Cell 1 — Initialize Spark:

from pyspark.sql import SparkSession
spark = SparkSession.builder.getOrCreate()

Cell 2 — Read the XML file:

df = spark.read.format('xml').options(rowTag='page').load('hdfs:/wiki-small.xml')

Cell 3 — Print the schema:

df.printSchema()

If you are having trouble debugging your code, try adding the following at the top of your notebook:

import os
os.environ['PYSPARK_SUBMIT_ARGS'] = '--packages com.databricks:spark-xml_2.12:0.14.0 pyspark-shell'

Question 1. (4 points) What is the default block size on HDFS? What is the default replication factor of HDFS on Dataproc?

Task 1 Output

Copy the outputted schema to a separate txt file named schema.txt. (6 points)

Submitting a Job

Once you are done debugging in Jupyter Notebook, you can download it as a Python (.py) file and submit it as a job to run on the cluster:

Submit Job

The following is an example job:

Example Job

Notice you can specify a Python file to run from Google Cloud Storage. Also, when you need to read the XML files, make sure you have included the .jar file. You can also specify the number of cores and memory for driver and executor here.

Refer to this doc for details on submitting jobs.


Write a Spark program which takes the XML file as input and generates a tab-separated CSV file describing the webgraph of internal Wikipedia links. The output should look like:

article1	article0
article1	article2
article1	article3
article2	article3
article2	article0
...

For each <page> element, the article on the left column corresponds to the string between <title> and </title>, while the article on the right column are those surrounded by a pair of double brackets [[ ]] in the <text> field, with the following requirements:

  1. All the letters should be converted to lowercase.
  2. If the internal link contains a :, you should ignore the entire link unless it starts with Category:.
  3. Ignore links that contain a #.
  4. If multiple links appear in the brackets, take the first one; e.g., take A in [[A|B]].

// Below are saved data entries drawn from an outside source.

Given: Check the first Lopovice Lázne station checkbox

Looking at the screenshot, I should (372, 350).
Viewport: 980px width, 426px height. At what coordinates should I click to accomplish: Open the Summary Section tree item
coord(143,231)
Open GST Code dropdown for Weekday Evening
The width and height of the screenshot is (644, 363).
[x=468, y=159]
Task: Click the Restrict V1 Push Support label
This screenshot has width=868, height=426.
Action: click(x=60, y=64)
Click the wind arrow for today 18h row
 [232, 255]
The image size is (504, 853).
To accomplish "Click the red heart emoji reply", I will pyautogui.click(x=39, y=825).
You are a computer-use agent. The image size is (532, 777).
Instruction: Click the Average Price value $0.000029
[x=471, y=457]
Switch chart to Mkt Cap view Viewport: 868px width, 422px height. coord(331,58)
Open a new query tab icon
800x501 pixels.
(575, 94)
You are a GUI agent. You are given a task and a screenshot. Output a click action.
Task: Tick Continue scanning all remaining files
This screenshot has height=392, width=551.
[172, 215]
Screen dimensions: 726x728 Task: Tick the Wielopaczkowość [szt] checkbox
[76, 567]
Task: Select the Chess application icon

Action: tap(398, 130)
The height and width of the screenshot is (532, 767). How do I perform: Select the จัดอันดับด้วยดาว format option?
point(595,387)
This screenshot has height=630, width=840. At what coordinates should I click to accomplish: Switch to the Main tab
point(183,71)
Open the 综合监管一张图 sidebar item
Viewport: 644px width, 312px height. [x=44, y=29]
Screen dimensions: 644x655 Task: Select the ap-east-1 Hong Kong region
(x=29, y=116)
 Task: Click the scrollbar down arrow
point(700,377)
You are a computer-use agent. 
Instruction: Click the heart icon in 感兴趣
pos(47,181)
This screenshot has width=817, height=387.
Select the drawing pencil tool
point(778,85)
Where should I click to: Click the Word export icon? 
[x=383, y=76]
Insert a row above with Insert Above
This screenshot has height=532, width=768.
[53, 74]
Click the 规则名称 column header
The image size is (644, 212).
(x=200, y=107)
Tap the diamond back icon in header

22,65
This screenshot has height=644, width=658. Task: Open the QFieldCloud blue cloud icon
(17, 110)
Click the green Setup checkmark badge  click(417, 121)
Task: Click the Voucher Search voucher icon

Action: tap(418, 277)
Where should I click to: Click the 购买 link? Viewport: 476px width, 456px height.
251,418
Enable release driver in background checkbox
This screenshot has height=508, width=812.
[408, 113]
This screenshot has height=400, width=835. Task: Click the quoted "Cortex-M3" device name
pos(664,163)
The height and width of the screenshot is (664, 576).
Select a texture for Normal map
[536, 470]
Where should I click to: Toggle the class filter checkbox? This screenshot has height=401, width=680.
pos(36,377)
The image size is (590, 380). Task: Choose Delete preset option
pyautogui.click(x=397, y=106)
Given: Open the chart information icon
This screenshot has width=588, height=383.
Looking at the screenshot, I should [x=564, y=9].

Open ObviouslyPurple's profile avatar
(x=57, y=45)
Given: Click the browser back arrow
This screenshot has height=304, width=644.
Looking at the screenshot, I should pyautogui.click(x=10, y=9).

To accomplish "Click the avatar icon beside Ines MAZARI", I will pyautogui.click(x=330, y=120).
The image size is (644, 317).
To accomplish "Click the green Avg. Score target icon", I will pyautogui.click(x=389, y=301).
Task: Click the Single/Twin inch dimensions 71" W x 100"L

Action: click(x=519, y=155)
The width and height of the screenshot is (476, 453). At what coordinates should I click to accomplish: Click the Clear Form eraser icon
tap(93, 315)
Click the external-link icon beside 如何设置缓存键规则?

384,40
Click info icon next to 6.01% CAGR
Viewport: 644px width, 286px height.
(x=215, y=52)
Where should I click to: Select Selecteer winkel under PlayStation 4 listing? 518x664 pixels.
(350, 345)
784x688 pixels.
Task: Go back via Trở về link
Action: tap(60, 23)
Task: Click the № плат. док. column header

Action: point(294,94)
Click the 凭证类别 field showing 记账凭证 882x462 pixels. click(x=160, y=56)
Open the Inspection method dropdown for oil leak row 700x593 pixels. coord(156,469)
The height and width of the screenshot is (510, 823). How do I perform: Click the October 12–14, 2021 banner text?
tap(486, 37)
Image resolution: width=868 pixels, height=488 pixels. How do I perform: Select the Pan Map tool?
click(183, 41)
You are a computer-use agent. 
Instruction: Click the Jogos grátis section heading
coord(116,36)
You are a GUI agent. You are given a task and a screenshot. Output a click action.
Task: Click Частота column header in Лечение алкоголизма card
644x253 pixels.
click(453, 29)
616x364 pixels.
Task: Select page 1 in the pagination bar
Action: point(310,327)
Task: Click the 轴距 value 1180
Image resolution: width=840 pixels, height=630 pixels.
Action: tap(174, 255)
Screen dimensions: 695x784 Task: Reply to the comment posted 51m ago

If the remaining string becomes empty after filtering, ignore it. The two columns in the output file should be separated by a Tab (\t).

Hint: It is recommended to use UDF + regular expression to extract links from the documents. Also, try to use the built-in Spark functions to sort your results.

Task 2 Starter Code

We are providing the following complete Spark starter code to help you extract the links from the Wikipedia XML format. Note: Please copy and run this code exactly as provided below, even if you notice minor parsing edge cases. The autograder has been configured to expect this exact output. Cell 1 — Define the link extraction function:

import re

def func1(x):
    text1 = x.revision.text._VALUE
    if text1 is not None:
        text1 = text1.lower()
        lst = re.findall(r'\[\[([^\[\]]*)\]\]', text1)
        l1 = []
        newList = []
        for i in lst:
            if '#' in i or i == ' ':
                continue
            elif (':' in i) and ~(i.startswith('Category:')):
                continue
            elif '|' in i:
                k = i.split('|')
                if k[0] != ' ':
                    l1.append(k[0])
            else:
                l1.append(i)
        for i in l1:
            newList.append((x.title.lower(), i))
    else:
        return []
    return newList

Cell 2 — Create the webgraph RDD:

rdd_t = df.rdd.flatMap(lambda x: func1(x))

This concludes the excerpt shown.